The liver and kidneys are the major organs responsible for drug clearance from the body. Biotransformation refers to drug metabolism that occurs in the liver and contributes to drug clearance. Biotransformation during hepatic metabolism can occur either in phase I by oxidation reaction or in phase II by conjugation reaction. Hepatic microsomal enzymes are responsible for phase I, oxidation reaction. Hepatic microsomal oxidation can be impaired by the aging process, liver diseases (e.g., cirrhosis, hepatitis), and drugs that reduce oxidation capability. Drug clearance by the liver is then reduced. An example of a drug that undergoes a phase I biotransformation oxidation reaction is diazepam (Valium). Diazepam is biotransformed to its active metabolite, desmethyldiazepam. In the older adult, the plasma-serum diazepam level would remain high because of an impaired phase I oxidation reaction. Other drugs that are biotransformed by phase I include barbiturates, codeine, ibuprofen, phenytoin, meperidine, lidocaine, certain benzodiazepines (alprazolam [Xanax], midazolam [Versed]), and warfarin (Coumadin).

Phase II of biotransformation involves the conjugation or attachment of the drug to an inactive state. Hepatic conjugation is usually not influenced by older age, liver diseases, or drug interaction, so the drug is inactivated and excreted in the urine. Examples of drugs that are biotransformed or metabolized by phase II are aspirin, acetaminophen, certain benzodiazepines (lorazepam [Ativan], oxazepam [Serax], temazepam [Restoril]), procainamide, and sulfanilamide. The benzodiazepines lorazepam, oxazepam, and temazepam that undergo conjugation reaction do not have active metabolites. The drug metabolic process, phase I or II, for drug clearance for the older adult patient is an important consideration with drug selection.
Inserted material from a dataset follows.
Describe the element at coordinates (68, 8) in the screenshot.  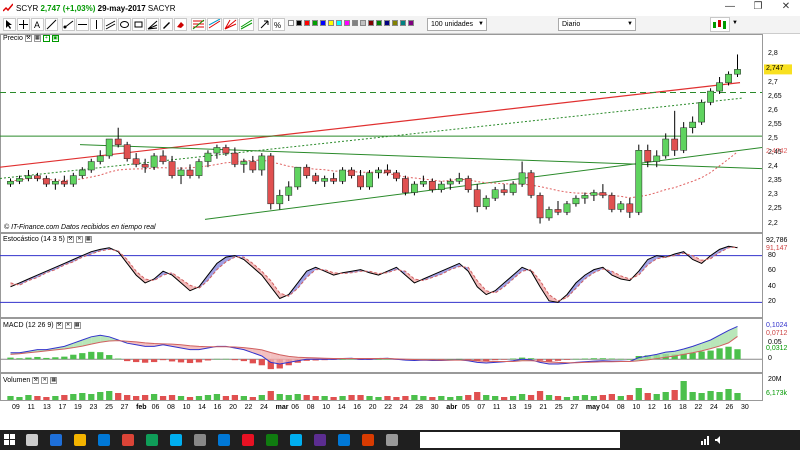
I see `price-change-label: 2,747 (+1,03%)` at that location.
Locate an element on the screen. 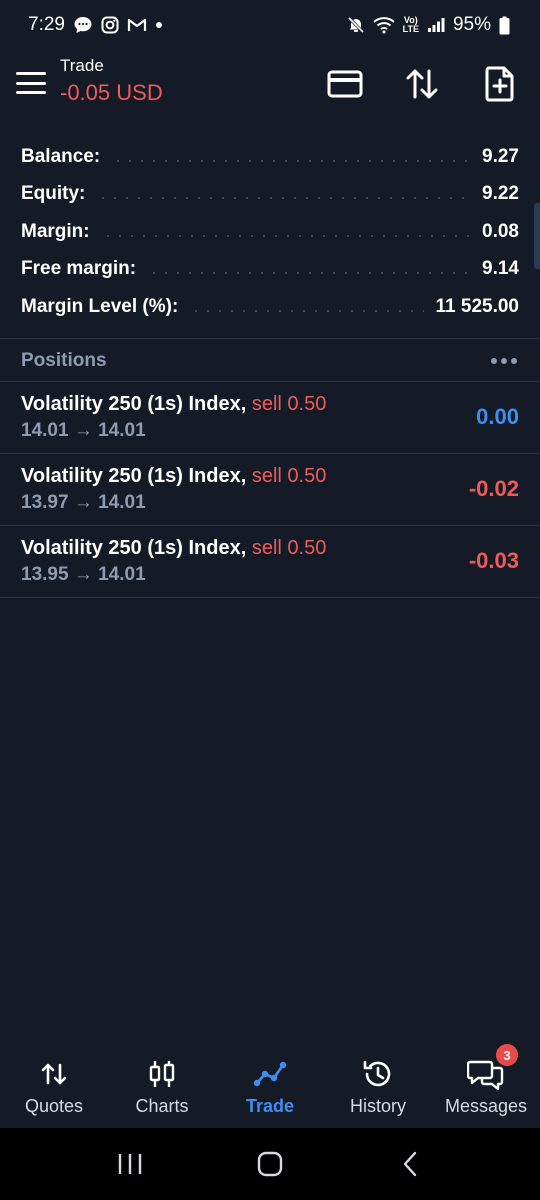 The width and height of the screenshot is (540, 1200). new-order-icon is located at coordinates (500, 84).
To assess liver function, liver enzymes must be checked. Elevated levels indicate possible liver dysfunction. The older adult could have normal liver function test (LFT) results and still have impaired hepatic microsomal enzyme-drug oxidation reactions.

Excretion

Cardiac output and blood flow throughout the circulatory system are decreased in older adults, affecting blood flow to the liver and kidneys. After age 65 years, nephron function may be decreased by 35%; after age 70 years, blood flow to the kidneys may be decreased by 40%.

Kidney function is assessed by monitoring urine output, laboratory values of BUN and serum creatinine (Cr), and creatinine clearance (CLcr or CrCl) (estimated). Creatinine clearance is an indicator of glomerular filtration rate (GFR). To evaluate renal function based on serum creatinine alone may not be accurate for the older adult because of the decrease in muscle mass that can cause a decrease in serum creatinine. Creatinine, a by-product of muscle catabolism, is primarily excreted by the kidneys. With older adult patients, serum creatinine may be within normal values because of a lack of muscle mass, but there still could be a decrease in renal function.
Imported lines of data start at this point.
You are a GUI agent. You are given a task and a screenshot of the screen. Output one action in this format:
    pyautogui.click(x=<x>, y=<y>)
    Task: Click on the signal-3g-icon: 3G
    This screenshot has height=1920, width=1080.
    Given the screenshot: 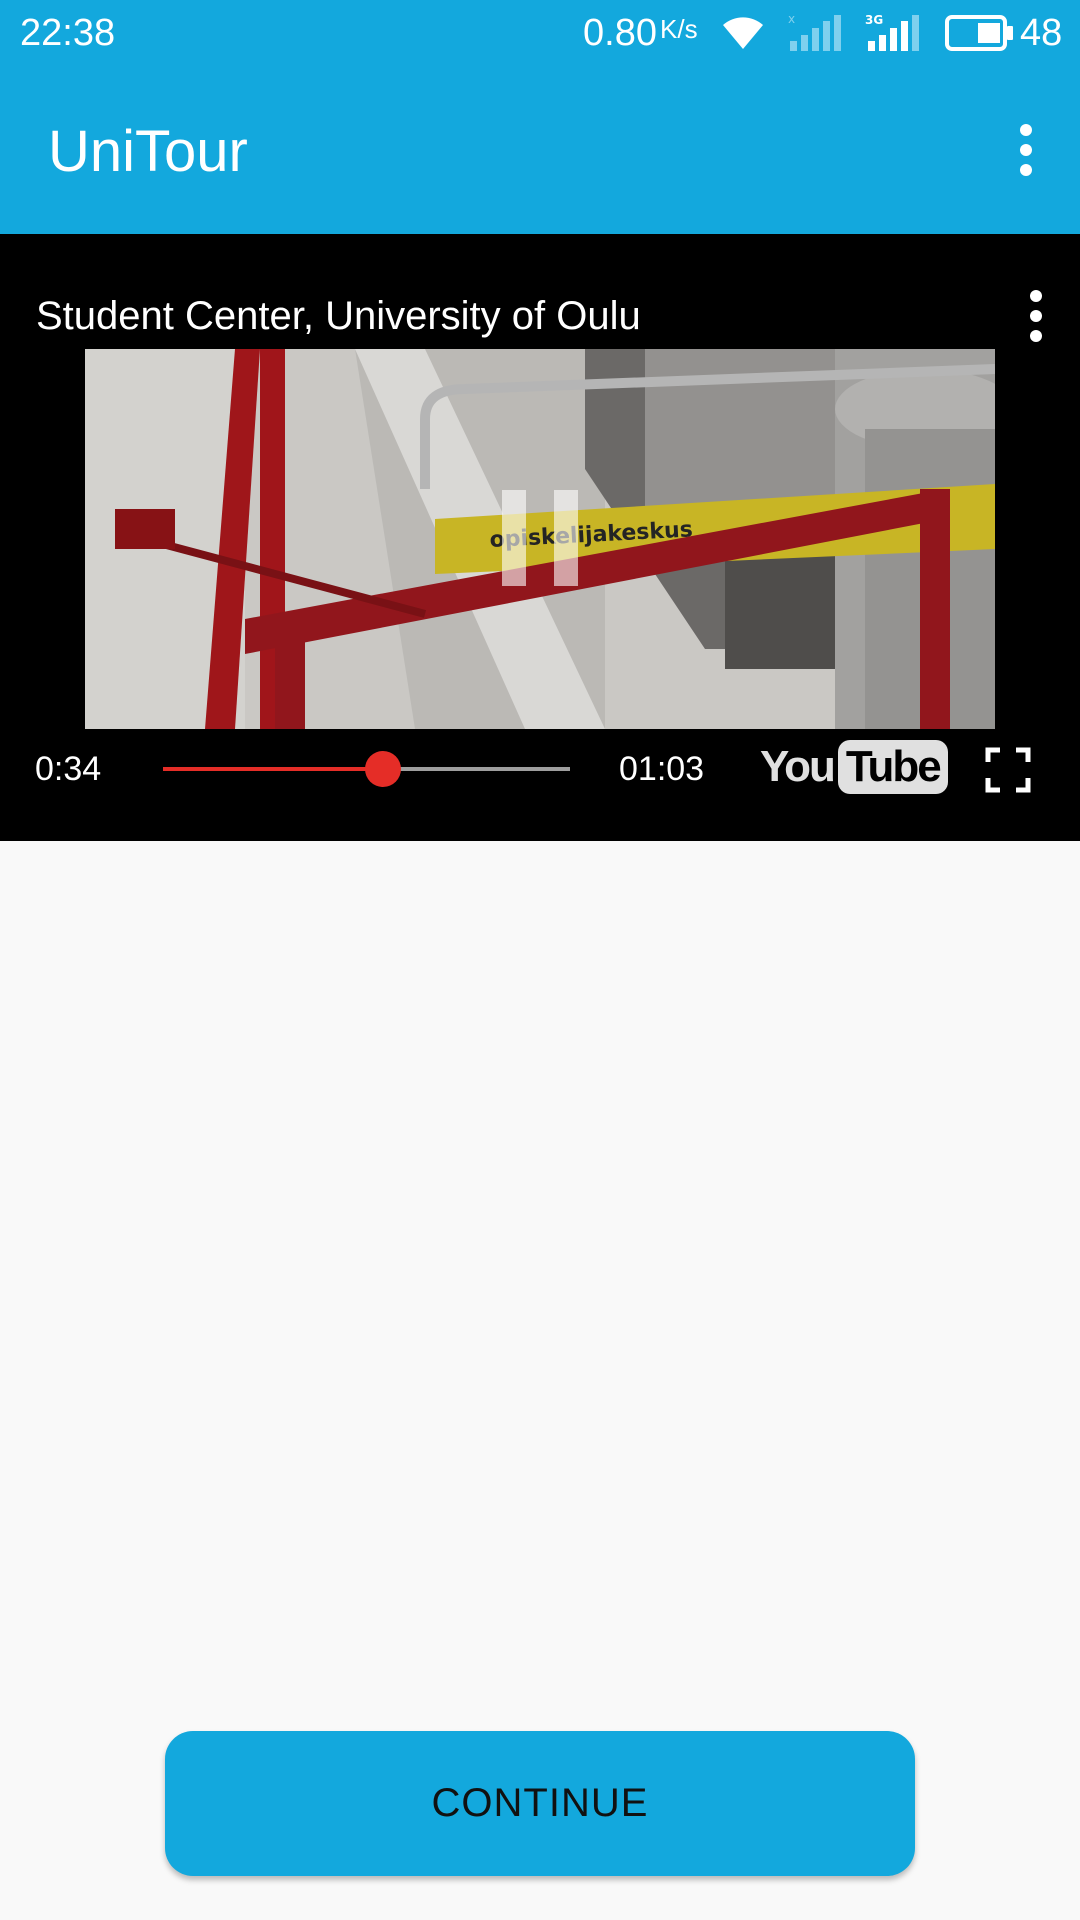 What is the action you would take?
    pyautogui.click(x=893, y=36)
The 24-hour creatinine clearance test and the serum creatinine level should be used to evaluate renal function. If a 24-hour creatinine clearance test is not feasible, the following formulas can be used to estimate creatinine clearance:

CLcr(men)=(140−age)×kg / 72×serum Cr level=mL / min

CLcr(women)=value of men×0.85=mL / min

The normal creatinine clearance value for an adult is 80 to 130 mL/min.
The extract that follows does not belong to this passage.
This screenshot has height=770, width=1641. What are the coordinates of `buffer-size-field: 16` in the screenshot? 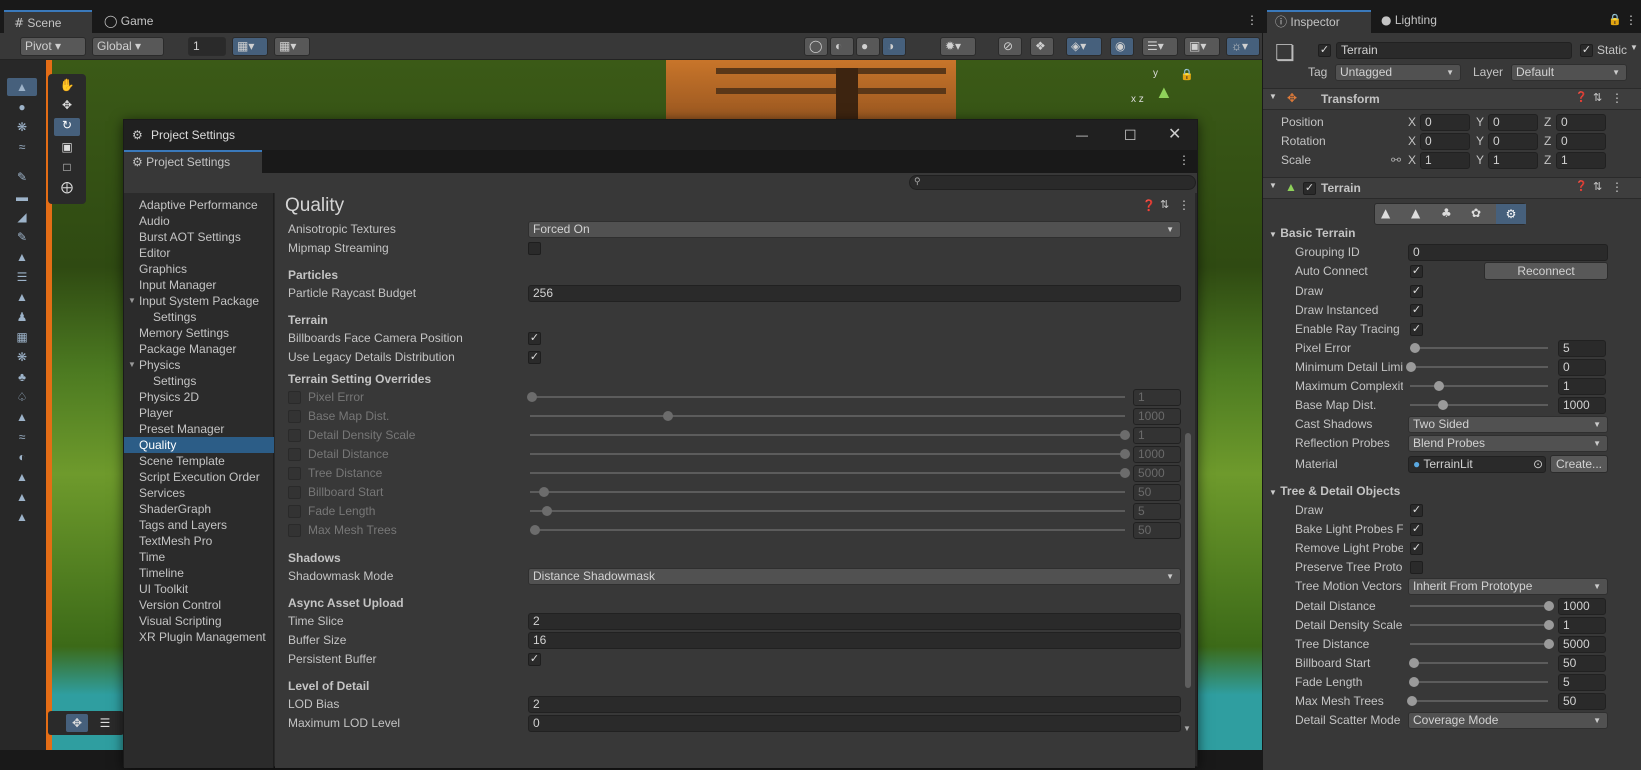 It's located at (854, 640).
With liver and kidney dysfunction, the efficacy of a drug dose is usually increased. Multiple drug use may intensify drug effect in the older adult. When the efficiency of the hepatic and renal systems is reduced, the half-life of the drug is prolonged and drug toxicity is probable.

Adverse Reactions

Factors contributing to adverse reactions in the older adult include a loss of protein-binding sites, which increases the amount of free circulating drug; a decline in hepatic first-pass metabolism; and a prolonged half-life of the drug because of decreased liver and kidney function. Because of these factors, the time interval between doses of a drug may need to be increased, or the dose decreased, for the older adult patient.